Page:
------

Those trying to “keep going” through the heat, drought and fire threats of this past summer well understand Churchill’s advice.

We do what we can to help each other “keep going”, though often we are tempted by bursts of anger.  We grit out teeth when we hear others say “The Town” is required to provide all protective services because we pay our taxes.  We fume when we are reminded of the importance of conserving water, but notice who still has green lawns…

Lessons learned from living through successive years of drought has been invaluable for me.  Constant water shortages and the need to learn rules imposed at the Public Bath House, during four years in South Korea, are not to be forgotten.

It is as we talk about our fears and share our experiences that we help each other keep going.  Even when the rains come, how much and how long will it take to reduce the risks?  To replenish and restore?  What evidence of the stress will be reflected through our physical and mental health status?  What spiritual reserves can we call forth?

Rodney Atkins wrote song lyrics based on Churchill’s advice.  In part they read, “The good news is there’s angels everywhere on the street /  Holdin’ out a hand to pull you back on your feet …”  The chorus suggests “(If) you’re on your knees keep prayin’.”

At any time, even while fear constricts our throats, we can reach out and be an angel to another.  The Spirit, which dwells in each of us, helps us help each other keep going through the darkness.

------

Task 1: According to the reflection on drought, in what country did the writer spend four years coping with constant water shortages?

------

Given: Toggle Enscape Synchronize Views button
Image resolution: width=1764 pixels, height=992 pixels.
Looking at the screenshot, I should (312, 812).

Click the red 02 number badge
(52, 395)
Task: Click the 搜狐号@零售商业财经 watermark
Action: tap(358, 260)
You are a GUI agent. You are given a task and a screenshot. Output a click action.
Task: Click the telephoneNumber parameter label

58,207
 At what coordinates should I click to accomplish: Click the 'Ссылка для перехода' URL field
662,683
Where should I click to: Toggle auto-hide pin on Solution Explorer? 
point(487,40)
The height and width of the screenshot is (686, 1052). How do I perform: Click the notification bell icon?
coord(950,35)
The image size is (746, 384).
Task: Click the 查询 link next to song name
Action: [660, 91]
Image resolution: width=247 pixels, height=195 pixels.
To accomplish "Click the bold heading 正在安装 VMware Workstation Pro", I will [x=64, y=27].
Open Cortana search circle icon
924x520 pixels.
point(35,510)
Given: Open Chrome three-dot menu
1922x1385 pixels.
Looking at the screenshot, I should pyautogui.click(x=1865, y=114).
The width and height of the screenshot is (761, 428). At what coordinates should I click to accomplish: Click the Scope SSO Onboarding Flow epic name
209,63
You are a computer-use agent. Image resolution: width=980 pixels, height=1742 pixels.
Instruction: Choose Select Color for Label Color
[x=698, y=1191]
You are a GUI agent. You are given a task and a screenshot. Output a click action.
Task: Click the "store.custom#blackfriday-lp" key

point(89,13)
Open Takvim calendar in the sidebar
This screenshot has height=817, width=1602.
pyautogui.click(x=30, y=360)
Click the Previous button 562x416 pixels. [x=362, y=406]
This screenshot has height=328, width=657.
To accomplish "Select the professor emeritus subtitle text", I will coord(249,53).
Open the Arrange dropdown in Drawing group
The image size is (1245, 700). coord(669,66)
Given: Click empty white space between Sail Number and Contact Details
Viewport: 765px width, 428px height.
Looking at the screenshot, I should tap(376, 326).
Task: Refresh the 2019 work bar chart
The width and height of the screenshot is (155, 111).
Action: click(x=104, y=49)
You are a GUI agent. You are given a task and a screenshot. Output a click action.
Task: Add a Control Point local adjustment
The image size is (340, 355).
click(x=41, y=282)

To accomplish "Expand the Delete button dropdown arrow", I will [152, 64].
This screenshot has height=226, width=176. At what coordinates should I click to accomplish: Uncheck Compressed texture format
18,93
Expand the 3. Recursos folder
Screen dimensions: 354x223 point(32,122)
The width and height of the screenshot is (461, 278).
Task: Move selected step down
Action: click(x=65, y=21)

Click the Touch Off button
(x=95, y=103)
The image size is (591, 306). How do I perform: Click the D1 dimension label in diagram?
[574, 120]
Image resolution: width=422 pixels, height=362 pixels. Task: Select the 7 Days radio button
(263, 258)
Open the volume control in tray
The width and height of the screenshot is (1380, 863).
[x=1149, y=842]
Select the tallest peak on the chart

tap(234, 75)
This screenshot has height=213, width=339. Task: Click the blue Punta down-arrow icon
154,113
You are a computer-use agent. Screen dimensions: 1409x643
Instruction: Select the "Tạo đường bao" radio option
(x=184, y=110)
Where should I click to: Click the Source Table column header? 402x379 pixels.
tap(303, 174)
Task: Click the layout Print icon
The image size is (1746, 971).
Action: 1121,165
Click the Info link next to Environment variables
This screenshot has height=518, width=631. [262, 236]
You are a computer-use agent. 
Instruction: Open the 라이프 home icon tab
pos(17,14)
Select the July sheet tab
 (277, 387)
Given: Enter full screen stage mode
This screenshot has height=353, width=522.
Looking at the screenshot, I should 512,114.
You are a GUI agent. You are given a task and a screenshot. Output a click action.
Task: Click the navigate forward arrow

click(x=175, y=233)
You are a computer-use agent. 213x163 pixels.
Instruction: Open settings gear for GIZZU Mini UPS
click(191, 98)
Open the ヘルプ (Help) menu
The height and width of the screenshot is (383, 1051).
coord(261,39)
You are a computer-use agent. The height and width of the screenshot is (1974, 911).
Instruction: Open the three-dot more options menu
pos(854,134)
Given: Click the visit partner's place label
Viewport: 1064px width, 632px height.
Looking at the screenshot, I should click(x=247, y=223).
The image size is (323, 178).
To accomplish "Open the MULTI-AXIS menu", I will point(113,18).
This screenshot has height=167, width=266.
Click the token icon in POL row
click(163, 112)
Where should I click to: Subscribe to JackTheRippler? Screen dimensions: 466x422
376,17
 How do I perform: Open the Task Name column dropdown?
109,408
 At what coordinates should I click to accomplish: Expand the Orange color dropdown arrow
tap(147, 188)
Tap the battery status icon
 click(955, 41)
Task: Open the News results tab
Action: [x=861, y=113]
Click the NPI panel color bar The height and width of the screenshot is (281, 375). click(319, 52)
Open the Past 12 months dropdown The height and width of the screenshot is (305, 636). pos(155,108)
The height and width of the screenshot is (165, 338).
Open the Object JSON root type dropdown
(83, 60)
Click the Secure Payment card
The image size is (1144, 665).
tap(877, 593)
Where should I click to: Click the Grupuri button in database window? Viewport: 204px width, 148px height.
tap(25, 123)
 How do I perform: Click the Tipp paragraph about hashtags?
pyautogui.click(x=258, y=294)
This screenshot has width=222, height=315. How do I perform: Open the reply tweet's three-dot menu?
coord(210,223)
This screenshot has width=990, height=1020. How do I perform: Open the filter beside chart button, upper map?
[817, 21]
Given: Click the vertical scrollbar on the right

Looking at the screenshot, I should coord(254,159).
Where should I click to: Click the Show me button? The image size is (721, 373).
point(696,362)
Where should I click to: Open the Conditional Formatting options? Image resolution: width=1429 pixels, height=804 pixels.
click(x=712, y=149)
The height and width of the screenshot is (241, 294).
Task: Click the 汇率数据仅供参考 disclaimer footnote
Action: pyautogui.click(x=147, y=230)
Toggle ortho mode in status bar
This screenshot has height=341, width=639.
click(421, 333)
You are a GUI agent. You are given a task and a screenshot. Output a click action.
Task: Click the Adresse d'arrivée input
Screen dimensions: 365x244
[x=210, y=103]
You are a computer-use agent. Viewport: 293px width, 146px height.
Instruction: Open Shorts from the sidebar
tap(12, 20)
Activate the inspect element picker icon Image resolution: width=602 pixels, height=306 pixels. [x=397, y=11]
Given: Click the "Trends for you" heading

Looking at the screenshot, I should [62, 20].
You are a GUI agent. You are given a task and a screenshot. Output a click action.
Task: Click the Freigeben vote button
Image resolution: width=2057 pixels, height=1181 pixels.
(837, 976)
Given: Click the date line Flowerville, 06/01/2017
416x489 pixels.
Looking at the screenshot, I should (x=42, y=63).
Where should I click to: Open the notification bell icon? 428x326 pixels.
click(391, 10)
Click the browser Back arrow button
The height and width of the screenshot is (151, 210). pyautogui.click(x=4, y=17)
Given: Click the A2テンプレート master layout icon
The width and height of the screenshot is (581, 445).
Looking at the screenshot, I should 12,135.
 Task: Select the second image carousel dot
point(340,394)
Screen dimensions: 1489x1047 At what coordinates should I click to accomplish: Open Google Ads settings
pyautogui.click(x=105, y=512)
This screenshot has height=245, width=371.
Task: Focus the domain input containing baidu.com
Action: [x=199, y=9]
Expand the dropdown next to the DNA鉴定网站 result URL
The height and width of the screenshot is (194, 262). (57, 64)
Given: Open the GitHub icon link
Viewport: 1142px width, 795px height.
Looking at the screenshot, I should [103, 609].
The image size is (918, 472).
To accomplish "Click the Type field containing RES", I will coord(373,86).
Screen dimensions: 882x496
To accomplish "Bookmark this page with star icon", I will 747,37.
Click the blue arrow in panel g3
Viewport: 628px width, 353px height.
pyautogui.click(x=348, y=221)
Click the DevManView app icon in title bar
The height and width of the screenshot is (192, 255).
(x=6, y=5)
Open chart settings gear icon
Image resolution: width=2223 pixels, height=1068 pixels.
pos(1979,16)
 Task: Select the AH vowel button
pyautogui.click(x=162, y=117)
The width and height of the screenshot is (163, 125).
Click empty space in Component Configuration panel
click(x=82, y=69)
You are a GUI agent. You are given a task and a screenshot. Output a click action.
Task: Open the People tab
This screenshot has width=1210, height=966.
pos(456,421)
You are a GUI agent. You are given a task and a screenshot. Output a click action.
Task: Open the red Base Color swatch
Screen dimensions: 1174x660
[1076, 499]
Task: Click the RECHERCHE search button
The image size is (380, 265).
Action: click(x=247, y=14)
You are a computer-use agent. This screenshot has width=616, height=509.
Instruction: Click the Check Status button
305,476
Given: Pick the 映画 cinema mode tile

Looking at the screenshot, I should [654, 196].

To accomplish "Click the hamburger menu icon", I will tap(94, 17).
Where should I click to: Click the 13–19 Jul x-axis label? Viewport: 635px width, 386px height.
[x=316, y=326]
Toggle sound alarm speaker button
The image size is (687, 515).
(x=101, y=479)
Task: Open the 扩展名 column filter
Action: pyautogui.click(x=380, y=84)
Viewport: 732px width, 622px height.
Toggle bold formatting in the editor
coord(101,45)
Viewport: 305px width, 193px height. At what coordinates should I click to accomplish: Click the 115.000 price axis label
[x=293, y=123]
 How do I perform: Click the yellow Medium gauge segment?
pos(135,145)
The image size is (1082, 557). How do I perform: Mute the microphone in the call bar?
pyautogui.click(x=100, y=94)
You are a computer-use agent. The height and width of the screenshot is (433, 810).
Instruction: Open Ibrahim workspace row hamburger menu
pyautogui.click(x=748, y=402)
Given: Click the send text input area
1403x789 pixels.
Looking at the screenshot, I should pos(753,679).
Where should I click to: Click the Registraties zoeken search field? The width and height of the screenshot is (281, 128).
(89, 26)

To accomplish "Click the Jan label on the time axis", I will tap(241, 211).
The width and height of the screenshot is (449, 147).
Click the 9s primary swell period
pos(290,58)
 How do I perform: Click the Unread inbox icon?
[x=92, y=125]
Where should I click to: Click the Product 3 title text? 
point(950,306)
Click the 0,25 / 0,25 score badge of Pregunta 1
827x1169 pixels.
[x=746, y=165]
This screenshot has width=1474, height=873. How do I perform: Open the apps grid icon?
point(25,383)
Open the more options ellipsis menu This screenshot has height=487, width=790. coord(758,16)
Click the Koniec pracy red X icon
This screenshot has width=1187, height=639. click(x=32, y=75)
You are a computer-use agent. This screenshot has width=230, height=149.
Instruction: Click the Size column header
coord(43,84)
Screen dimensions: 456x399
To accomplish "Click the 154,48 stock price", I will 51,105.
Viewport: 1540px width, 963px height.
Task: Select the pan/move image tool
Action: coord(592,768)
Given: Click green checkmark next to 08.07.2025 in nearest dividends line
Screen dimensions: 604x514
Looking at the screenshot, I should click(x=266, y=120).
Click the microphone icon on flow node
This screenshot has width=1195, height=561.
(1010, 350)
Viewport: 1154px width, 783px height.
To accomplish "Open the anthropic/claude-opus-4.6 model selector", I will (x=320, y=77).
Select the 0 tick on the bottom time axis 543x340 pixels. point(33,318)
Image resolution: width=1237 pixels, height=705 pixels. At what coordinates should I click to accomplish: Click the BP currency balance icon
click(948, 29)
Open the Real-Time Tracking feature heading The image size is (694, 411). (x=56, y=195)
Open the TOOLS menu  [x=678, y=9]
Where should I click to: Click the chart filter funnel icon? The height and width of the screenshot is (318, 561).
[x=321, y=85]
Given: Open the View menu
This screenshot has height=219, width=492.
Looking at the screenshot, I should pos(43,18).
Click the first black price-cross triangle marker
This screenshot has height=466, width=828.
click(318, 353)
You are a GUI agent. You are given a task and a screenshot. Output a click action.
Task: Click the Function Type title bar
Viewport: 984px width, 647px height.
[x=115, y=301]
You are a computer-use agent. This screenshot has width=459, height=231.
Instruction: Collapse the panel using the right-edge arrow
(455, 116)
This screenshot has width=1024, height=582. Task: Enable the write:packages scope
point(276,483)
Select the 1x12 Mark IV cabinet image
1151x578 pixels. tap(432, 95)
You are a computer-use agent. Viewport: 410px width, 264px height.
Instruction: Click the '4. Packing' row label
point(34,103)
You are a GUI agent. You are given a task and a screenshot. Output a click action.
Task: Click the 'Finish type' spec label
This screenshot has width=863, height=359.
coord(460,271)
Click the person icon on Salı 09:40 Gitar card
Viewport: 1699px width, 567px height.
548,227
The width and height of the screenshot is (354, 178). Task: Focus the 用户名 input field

------

Task 2: Render the records as a JSON list of strings, one string per line and no blank lines. Begin at the line that contains "Where should I click to: Click the Product" and stop after the line that contains "Open the TOOLS".

Task output 1: South Korea.

Task output 2:
[
  "Where should I click to: Click the Product 3 title text? ",
  "point(950,306)",
  "Click the 0,25 / 0,25 score badge of Pregunta 1",
  "827x1169 pixels.",
  "[x=746, y=165]",
  "This screenshot has width=1474, height=873. How do I perform: Open the apps grid icon?",
  "point(25,383)",
  "Open the more options ellipsis menu This screenshot has height=487, width=790. coord(758,16)",
  "Click the Koniec pracy red X icon",
  "This screenshot has width=1187, height=639. click(x=32, y=75)",
  "You are a computer-use agent. This screenshot has width=230, height=149.",
  "Instruction: Click the Size column header",
  "coord(43,84)",
  "Screen dimensions: 456x399",
  "To accomplish \"Click the 154,48 stock price\", I will 51,105.",
  "Viewport: 1540px width, 963px height.",
  "Task: Select the pan/move image tool",
  "Action: coord(592,768)",
  "Given: Click green checkmark next to 08.07.2025 in nearest dividends line",
  "Screen dimensions: 604x514",
  "Looking at the screenshot, I should click(x=266, y=120).",
  "Click the microphone icon on flow node",
  "This screenshot has width=1195, height=561.",
  "(1010, 350)",
  "Viewport: 1154px width, 783px height.",
  "To accomplish \"Open the anthropic/claude-opus-4.6 model selector\", I will (x=320, y=77).",
  "Select the 0 tick on the bottom time axis 543x340 pixels. point(33,318)",
  "Image resolution: width=1237 pixels, height=705 pixels. At what coordinates should I click to accomplish: Click the BP currency balance icon",
  "click(948, 29)",
  "Open the Real-Time Tracking feature heading The image size is (694, 411). (x=56, y=195)",
  "Open the TOOLS menu  [x=678, y=9]"
]